▶ What is expected: Copy each line from the entries that the word "header" appears in.

***

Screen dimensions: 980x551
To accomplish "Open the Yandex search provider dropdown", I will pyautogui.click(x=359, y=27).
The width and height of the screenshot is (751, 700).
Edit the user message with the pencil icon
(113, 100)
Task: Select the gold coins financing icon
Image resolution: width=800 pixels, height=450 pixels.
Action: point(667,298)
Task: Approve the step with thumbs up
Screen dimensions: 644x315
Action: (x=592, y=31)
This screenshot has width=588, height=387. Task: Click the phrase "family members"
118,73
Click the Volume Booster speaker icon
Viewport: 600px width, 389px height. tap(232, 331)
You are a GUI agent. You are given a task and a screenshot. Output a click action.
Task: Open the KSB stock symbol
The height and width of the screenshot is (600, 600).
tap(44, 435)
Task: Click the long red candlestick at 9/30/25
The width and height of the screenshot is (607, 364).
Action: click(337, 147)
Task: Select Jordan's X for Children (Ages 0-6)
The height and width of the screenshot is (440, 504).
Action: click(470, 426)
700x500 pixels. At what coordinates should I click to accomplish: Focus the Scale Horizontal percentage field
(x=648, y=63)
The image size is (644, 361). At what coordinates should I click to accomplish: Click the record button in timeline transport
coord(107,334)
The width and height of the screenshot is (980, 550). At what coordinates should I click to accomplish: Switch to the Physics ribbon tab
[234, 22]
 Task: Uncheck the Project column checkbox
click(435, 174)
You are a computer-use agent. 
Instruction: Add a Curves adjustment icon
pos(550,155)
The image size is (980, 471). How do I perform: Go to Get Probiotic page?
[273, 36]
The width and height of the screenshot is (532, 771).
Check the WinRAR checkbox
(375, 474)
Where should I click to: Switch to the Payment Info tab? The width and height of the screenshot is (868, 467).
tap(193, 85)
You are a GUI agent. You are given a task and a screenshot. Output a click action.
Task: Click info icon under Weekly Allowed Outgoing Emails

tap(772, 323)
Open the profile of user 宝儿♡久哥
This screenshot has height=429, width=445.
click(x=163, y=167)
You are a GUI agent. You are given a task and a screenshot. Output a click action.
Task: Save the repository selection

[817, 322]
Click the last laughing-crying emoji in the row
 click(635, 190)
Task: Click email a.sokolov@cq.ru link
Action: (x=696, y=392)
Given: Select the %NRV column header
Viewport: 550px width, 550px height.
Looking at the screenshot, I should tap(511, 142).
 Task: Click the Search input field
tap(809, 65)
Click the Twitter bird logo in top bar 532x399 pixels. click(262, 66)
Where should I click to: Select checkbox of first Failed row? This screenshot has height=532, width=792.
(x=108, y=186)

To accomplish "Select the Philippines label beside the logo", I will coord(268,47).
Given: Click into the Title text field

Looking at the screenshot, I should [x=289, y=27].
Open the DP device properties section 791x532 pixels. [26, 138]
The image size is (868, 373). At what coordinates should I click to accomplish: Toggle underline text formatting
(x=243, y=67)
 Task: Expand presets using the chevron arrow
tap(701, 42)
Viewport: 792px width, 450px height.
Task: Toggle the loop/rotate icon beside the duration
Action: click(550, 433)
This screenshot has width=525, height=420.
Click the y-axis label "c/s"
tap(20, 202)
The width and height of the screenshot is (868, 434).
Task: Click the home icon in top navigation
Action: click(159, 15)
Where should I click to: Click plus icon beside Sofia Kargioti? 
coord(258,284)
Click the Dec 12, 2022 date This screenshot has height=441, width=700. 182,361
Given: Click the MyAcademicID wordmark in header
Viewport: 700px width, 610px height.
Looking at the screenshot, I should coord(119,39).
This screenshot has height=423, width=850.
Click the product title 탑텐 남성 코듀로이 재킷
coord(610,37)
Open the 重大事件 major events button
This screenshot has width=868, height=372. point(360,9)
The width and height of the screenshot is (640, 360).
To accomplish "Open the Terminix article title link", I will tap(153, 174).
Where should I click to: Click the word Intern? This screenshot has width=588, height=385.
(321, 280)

***

▶ Completed task:
Given: Select the %NRV column header
Given: Click the MyAcademicID wordmark in header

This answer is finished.